1. 33

Hey guys, I’ve been recommended to post our new project here to get some feedback, hope it’s fine.

We’ve developed a decentralised peer to peer file system that enables the creation of flexible and controllable storage infrastructures in a few minutes.

We released it a few weeks ago and we’re eager to get some feedback on it. You can read more about it here: http://infinit.sh or see examples of infrastructures you could build with here: https://infinit.sh/documentation/deployments

Don’t hesitate if you have any questions! Happy to talk about the state of peer to peer and storage world too :)

  1.  

  2. 4
    • Will this be open sourced, and if so, when?
    • The documentation doesn’t make it immediately clear what the relationship is between the different types of storage (S3, etc.) is and the DHT, could you elaborate?
    • Are the storage layers “hot-swappable”? I.e. can I expand the room in my volume by adding an S3 thing here, a Google thing there, a RAID array later on, and if so is there a Drobo-like algo for re-replicating data?
    • See my question re IPFS.
    1. 3
      • Yes, we want to open source all the client code, especially everything related to encryption.

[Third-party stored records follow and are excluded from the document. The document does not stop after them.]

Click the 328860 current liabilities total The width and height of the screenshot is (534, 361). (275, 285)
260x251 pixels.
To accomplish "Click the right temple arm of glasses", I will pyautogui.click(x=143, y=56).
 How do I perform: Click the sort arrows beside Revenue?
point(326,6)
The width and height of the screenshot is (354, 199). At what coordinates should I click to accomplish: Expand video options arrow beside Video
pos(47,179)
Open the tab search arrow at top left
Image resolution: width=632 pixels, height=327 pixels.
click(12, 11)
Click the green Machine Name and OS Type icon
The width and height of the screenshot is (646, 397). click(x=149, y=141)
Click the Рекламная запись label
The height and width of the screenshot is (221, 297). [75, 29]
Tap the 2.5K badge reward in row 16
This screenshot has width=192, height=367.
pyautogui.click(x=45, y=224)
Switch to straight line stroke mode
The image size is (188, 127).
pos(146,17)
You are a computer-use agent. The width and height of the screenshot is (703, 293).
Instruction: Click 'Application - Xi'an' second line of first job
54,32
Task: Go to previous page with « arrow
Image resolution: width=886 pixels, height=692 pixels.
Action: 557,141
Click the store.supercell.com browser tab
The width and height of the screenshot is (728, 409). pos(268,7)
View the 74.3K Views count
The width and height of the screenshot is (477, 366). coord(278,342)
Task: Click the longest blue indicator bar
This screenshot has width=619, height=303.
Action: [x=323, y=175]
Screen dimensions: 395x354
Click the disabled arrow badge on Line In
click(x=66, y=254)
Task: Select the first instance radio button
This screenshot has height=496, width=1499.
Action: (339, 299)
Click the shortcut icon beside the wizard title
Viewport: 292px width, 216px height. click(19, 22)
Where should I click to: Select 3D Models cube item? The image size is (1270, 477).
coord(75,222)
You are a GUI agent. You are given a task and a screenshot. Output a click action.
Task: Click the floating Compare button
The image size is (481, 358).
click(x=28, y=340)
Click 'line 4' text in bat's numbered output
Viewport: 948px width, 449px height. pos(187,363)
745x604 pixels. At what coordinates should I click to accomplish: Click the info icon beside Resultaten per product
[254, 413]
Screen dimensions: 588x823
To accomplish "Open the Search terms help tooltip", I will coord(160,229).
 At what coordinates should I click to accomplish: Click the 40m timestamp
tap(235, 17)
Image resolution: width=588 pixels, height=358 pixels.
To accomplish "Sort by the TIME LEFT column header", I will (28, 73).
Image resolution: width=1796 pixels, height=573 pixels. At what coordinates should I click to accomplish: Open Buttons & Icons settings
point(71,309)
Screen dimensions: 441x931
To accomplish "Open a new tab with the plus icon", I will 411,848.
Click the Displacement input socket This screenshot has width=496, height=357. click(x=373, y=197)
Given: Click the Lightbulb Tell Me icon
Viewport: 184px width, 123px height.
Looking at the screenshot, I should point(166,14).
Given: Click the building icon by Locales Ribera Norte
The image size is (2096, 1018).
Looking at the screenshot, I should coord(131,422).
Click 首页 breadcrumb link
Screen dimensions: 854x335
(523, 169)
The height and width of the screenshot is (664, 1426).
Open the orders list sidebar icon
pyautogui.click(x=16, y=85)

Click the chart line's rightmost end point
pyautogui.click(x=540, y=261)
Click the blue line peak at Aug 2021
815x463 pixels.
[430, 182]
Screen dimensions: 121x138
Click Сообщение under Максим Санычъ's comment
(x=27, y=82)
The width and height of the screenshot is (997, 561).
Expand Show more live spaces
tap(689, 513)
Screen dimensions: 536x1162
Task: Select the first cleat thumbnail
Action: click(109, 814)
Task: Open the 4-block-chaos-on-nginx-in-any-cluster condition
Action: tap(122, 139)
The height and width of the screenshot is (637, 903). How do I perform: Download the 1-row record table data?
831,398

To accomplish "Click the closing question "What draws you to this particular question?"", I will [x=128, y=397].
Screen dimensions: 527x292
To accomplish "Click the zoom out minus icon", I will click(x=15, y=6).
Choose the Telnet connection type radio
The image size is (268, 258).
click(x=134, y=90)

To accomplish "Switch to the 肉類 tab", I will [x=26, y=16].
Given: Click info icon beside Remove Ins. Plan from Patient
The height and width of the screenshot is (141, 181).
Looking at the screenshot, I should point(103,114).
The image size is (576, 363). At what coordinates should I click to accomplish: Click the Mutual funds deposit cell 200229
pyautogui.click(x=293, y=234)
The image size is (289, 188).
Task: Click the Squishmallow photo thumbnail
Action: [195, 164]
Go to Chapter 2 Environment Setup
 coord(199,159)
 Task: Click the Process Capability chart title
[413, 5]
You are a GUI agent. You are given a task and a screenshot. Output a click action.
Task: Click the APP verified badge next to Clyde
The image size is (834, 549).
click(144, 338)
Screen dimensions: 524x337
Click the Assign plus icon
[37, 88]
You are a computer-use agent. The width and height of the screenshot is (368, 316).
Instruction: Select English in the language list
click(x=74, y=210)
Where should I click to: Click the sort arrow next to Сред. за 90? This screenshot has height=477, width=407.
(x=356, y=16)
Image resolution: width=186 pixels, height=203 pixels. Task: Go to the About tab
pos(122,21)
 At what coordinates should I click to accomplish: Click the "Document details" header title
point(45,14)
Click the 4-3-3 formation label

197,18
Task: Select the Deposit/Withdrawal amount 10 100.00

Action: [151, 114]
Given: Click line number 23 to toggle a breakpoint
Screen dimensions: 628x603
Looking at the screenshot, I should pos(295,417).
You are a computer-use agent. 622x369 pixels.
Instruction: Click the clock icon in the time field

We started with our build system but we will open source more parts in the coming weeks.
      • A storage is where the blocks are stored, the nodes that contribute storage to the DHT fetch and write blocks from/to the storage. A DHT is just way of addressing the blocks so they can be found.
      • Yes, but we haven’t release the feature yet. It’s hanging out in our roadmap as “rebalancing”, should be ready at the end of the month or so.
    2. 4

      Just wanted to mention that the documentation seems very thorough and easy to understand. Quite a pleasure to read through. :)

      1. 1

        Thanks, really appreciate :)

      2. 4

        Love that it is C++. Don’t love that I can’t see the code yet. As a fellow C++ P2P programmer, I would love to see the code to learn, for example the DHT implementation.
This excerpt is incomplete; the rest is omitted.